Avec une vision claire de l’avenir, la femme entrepreneure doit être ambitieuse, mais en même temps réaliste et accessible. Elle doit faire de grands efforts pour traduire l’idée en réalité. C’est dans ce cadre que s’inscrit la 2ème édition du Salon de l’économie verte, de la finance responsable et du développement durable les 16 et 17 octobre prochains à Tunis. Cette année, le rendez-vous est placé sous le signe de l’entrepreneuriat féminin, de l’inclusion économique et de l’accès au financement. Cette édition rassemblera les acteurs publics, privés, institutionnels et universitaires autour d’un même objectif :Promouvoir une économie plus verte et inclusive, encourager l’autonomisation des femmes entrepreneures et valoriser les solutions durables et innovantes au service du développement. Au programme : deux jours de panels, d’ateliers, de pitchs et de rencontres pour faire bouger les lignes, lever les freins à la réussite des femmes dans les secteurs durables, et imaginer ensemble une économie plus juste, plus verte et plus inclusive.
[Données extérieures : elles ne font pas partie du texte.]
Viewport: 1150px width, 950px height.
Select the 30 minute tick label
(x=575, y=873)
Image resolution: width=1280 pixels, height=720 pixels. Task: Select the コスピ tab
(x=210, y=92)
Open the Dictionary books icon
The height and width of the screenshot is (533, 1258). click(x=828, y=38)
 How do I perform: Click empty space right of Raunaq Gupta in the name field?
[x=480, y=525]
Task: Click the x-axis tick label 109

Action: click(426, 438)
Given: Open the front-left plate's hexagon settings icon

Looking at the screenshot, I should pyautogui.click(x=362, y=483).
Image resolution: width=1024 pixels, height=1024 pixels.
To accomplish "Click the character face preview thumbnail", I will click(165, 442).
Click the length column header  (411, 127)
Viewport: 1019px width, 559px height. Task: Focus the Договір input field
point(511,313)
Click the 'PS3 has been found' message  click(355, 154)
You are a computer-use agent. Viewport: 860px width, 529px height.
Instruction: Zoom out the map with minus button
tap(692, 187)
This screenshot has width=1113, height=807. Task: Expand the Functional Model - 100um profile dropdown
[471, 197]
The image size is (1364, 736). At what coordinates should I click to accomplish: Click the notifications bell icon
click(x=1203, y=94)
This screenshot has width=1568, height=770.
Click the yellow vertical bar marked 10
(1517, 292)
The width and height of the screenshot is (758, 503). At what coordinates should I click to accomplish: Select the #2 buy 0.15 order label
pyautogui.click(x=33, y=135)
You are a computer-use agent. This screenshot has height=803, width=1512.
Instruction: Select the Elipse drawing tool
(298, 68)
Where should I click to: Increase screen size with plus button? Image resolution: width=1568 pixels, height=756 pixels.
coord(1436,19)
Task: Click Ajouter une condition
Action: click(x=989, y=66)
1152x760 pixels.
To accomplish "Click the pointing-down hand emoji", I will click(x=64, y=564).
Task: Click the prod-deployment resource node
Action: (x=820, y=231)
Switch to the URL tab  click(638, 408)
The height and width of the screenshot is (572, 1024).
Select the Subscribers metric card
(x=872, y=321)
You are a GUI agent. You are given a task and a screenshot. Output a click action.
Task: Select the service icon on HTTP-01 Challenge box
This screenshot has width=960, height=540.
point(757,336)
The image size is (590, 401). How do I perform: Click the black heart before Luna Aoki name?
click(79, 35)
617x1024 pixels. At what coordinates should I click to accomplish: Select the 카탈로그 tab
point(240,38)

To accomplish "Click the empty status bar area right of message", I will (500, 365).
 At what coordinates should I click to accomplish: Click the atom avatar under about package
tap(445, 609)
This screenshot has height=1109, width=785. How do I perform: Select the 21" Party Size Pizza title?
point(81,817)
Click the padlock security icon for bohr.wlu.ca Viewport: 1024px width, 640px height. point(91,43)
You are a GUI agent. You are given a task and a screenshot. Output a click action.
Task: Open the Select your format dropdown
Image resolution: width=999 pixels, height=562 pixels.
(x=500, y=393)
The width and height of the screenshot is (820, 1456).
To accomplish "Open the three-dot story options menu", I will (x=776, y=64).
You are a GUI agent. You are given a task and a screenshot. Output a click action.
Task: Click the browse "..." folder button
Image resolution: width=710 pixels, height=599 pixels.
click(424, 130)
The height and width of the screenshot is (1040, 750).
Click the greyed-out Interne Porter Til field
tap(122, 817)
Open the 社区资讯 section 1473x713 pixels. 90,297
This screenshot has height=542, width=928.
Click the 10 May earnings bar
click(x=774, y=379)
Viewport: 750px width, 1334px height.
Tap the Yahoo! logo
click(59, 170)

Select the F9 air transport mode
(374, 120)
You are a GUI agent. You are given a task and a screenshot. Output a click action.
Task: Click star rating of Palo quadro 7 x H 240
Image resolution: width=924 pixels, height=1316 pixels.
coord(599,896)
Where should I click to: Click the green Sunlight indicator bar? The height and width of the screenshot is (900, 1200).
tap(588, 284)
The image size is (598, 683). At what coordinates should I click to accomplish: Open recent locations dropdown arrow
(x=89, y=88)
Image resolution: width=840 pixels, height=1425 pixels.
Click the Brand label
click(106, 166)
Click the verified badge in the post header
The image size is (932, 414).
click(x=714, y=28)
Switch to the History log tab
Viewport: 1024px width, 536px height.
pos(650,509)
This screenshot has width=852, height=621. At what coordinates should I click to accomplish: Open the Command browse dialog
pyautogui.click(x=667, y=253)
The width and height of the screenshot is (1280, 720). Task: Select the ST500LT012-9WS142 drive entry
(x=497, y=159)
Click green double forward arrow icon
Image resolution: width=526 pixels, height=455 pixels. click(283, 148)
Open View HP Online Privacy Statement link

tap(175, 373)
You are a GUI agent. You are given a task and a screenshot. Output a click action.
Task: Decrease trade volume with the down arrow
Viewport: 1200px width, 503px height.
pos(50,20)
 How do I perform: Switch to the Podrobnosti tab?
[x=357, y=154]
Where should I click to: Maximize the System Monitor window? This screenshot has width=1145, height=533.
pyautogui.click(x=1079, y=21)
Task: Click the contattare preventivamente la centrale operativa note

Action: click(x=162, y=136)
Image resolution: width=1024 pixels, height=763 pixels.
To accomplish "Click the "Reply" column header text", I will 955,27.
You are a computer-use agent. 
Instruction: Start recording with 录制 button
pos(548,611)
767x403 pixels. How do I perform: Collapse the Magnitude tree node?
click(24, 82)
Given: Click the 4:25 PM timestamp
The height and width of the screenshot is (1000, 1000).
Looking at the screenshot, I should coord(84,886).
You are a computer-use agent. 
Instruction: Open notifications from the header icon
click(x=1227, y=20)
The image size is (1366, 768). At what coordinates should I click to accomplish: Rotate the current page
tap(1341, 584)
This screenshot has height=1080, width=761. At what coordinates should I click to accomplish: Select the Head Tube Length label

Investir dans les femmes reste l’un des moyens les plus efficaces d’accroître l’égalité et de promouvoir la croissance économique inclusive et durable. Des programmes d’investissement doivent se réaliser au profit des femmes entrepreneures, afin d’avoir d’ importantes répercussions sur le développement car les femmes consacrent généralement une plus grande part de leurs revenus à la santé, à l’éducation et au bien-être de leurs familles. Parallèlement, il faut éliminer les aspects discriminatoires, des politiques, programmes et pratiques économiques et sociaux qui peuvent entraver pleinement la participation des femmes à l’économie et à la société. L’avenir de l’entrepreneuriat féminin repose sur une mobilisation collective, impliquant les acteurs économiques, financiers et institutionnels, afin de bâtir un environnement plus équitable et propice à l’épanouissement des femmes dans le monde des affaires.